◆ How to complete this task ◆
Copy every line below that has the word "avatar" in it.

:: Record excerpts

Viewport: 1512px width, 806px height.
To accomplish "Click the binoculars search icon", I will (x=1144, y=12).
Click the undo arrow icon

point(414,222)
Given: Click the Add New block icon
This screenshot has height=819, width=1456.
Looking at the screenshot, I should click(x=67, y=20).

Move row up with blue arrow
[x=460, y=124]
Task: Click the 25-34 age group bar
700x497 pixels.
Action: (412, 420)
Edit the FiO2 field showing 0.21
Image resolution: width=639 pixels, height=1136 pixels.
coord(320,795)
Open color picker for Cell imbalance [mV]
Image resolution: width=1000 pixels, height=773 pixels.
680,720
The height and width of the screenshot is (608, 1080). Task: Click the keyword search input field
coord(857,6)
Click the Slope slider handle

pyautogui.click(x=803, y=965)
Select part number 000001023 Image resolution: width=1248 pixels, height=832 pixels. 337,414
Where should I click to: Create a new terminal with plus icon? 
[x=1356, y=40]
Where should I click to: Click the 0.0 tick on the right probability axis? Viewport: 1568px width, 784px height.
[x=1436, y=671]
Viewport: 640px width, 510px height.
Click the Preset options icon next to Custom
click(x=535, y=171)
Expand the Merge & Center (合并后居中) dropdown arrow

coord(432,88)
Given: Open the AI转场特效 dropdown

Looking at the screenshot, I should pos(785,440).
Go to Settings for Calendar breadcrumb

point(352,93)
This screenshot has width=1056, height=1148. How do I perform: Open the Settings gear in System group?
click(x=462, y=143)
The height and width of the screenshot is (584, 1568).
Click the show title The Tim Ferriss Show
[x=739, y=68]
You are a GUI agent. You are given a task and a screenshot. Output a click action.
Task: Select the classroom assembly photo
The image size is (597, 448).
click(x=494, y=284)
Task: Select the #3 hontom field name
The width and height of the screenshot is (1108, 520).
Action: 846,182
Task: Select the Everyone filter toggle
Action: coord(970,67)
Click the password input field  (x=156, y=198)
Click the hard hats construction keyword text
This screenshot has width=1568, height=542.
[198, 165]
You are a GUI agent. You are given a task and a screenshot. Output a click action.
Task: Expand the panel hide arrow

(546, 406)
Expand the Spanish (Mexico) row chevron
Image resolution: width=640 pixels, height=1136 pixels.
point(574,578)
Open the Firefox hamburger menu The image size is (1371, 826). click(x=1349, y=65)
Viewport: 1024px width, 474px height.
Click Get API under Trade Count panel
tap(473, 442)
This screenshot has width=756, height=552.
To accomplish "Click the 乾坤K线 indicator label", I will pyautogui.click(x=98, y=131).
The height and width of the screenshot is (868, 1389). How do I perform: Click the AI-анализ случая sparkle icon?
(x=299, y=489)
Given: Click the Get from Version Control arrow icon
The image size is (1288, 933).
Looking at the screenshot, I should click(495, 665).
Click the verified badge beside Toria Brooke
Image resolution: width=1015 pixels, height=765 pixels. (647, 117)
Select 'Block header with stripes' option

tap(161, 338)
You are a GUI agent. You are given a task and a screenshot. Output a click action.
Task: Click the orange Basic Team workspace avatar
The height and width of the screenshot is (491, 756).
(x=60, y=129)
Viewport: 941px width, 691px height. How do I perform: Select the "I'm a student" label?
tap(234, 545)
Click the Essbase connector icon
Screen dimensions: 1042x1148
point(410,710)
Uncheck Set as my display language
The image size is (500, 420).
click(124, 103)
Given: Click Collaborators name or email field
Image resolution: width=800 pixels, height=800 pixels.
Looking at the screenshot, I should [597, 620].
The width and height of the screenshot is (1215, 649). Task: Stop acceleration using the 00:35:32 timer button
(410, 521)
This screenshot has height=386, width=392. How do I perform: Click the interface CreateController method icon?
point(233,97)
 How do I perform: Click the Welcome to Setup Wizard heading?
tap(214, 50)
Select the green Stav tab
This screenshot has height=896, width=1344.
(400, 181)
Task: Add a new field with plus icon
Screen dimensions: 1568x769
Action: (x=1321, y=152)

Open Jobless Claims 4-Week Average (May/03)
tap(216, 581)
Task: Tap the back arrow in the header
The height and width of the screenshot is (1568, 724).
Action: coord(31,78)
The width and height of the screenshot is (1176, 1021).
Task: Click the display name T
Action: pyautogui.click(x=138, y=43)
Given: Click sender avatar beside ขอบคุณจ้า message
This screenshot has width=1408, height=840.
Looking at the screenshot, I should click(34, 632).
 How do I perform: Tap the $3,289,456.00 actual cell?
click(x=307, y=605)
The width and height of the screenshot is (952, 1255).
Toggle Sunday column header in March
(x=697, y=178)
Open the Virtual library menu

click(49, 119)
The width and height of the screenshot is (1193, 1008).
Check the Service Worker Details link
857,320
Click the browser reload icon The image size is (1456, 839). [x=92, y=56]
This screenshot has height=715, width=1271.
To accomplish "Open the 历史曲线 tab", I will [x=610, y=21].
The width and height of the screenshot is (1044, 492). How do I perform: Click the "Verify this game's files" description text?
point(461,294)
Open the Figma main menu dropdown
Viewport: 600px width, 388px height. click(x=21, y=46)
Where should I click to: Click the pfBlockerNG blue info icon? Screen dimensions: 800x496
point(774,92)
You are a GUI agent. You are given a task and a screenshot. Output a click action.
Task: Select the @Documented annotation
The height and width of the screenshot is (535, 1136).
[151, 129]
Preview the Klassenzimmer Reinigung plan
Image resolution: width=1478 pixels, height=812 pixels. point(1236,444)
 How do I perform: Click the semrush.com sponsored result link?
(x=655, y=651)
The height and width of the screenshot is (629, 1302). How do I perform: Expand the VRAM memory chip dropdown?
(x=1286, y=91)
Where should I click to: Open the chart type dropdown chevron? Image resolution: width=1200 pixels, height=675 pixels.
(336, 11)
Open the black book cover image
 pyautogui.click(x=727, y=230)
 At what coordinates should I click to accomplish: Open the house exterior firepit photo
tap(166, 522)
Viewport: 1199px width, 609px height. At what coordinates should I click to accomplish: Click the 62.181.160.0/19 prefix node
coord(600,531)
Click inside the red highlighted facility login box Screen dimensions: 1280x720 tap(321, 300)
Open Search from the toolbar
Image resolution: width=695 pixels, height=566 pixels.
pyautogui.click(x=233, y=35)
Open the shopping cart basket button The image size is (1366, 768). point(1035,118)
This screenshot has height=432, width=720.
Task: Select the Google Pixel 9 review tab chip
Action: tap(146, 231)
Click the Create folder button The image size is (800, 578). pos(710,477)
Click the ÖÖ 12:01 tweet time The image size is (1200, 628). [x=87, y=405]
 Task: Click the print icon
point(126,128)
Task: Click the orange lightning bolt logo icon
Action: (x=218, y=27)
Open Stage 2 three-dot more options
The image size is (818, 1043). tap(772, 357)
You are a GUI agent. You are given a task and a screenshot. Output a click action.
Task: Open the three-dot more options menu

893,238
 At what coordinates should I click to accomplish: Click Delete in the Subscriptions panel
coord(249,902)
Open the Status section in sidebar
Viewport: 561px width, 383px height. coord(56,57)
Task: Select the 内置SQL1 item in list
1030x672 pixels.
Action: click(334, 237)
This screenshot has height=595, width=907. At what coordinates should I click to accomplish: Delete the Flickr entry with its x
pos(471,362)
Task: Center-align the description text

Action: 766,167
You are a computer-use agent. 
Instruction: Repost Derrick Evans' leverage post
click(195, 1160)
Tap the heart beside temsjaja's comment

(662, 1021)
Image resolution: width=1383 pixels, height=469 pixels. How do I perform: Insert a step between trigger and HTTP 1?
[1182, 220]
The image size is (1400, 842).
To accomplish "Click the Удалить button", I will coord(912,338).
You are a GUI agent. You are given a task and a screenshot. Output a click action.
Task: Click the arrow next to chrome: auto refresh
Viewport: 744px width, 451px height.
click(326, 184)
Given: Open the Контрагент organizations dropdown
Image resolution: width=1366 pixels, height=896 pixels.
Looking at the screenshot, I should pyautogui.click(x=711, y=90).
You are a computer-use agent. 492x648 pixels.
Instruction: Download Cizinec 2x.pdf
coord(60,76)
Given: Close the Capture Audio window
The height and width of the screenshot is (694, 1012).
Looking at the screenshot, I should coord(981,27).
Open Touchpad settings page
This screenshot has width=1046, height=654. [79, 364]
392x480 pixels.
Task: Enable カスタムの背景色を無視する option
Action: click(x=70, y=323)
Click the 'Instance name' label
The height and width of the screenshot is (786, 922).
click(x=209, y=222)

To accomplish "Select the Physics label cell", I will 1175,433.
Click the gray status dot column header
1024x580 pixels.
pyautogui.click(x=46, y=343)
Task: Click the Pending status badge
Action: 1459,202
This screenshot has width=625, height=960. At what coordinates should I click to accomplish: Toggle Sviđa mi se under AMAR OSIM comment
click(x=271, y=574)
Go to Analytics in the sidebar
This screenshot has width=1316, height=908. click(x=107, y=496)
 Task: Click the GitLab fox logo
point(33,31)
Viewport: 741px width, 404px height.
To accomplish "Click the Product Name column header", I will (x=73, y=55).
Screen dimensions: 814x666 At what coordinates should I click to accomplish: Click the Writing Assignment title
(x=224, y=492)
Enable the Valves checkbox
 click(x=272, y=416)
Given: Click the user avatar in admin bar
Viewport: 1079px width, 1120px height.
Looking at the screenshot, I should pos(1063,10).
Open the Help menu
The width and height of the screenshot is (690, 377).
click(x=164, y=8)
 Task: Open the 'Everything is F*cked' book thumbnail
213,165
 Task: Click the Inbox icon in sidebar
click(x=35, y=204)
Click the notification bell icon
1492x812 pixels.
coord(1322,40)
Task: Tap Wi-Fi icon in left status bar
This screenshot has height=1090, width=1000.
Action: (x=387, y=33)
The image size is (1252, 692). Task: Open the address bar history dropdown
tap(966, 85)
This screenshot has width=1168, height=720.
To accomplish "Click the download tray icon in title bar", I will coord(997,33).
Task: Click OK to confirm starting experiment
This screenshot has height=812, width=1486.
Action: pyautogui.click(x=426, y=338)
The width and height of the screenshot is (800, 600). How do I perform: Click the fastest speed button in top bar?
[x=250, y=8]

::::

◆ Exercise solution ◆
Task: Click the orange Basic Team workspace avatar
Given: Click sender avatar beside ขอบคุณจ้า message
Given: Click the user avatar in admin bar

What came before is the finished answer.